Когда я подхожу к столу, за которым сидит Эмили, она собирает свои вещи и находит новое место, чтобы сесть. Узел стягивает мой живот, из-за чего трудно глотать или дышать. Студенты, которые находят свои места последними, присоединяются ко мне с тревогой.
Кажется, одним ударом Петр превратил меня в изгоя.
Я держусь особняком, пытаясь высоко держать подбородок, пока профессор Уитти катит нашу тележку с материалами, и, кажется, не замечает душной атмосферы. Он не говорит много, пока все не соберут необходимые инструменты. Его лекция начинается, когда мы все приступаем к работе, отрабатывая технику лепки, которую он хочет, чтобы мы отрабатывали в течение дня. Я вливаю свою энергию в глину перед собой, пытаясь сосредоточиться на инструкциях профессора Уитти, а не на Петре. Но это оказывается почти невозможным.
К концу часа моя скульптура выглядит совсем не так, как мы должны были сделать. Это уродливая, деформированная вещь, которая больше отражает мое настроение, чем дерево, которым я ее задумала. И я ни на шаг не приблизилась к тому, чтобы пережить то, что произошло.
Я пытаюсь подойти к Трэвису после занятия, чтобы извиниться за то, что произошло. Он опоздал с мокрым бумажным полотенцем, прикрывающим его распухшую губу. Но когда я позвала своего друга, он буквально увернулся от меня и убежал.

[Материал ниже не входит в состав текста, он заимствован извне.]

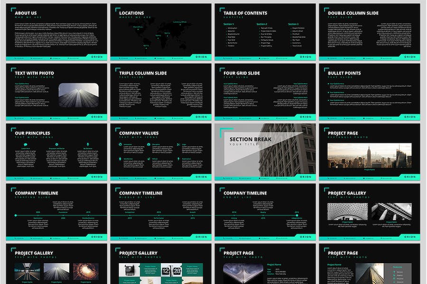This screenshot has width=427, height=284.
Task: Click the end dot on Company Timeline end slide
Action: click(297, 215)
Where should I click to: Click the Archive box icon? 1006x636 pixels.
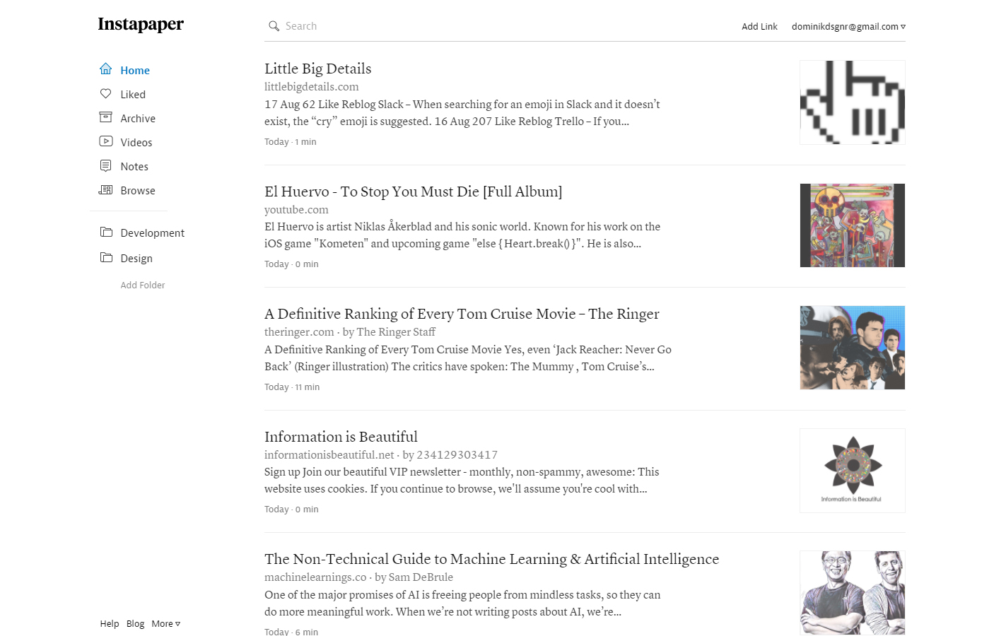point(105,117)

Определенно я не смогу загладить свою вину, если он отказывается даже смотреть на меня.
Борясь эмоционально и отчаянно желая, чтобы мне было с кем поговорить, я обращаю свои мысли к Нико. Он тот, кому я всегда звоню, когда мне нужно плечо, чтобы поплакаться, или выслушать. Но прежде чем вытащить телефон из сумки, я дважды думаю.
Нико реакционер. И уже настроен против Велеса и моего брака с Петром. Он может сделать что-то радикальное, что может вызвать конфликт. Не то чтобы я его виню. Но поскольку мой отец не отступит от этой договоренности, я не вижу смысла злить Нико. Это только ухудшит ситуацию.
Тем не менее, слезы остаются в глубине моих глаз, грозя пролиться, если я не сделаю что-то, чтобы облегчить давление, растущее в моей груди. На ум приходит мой брат Кассио. Они с Лукой всегда были менее склонны к насилию и умеют находить юмор в любой ситуации.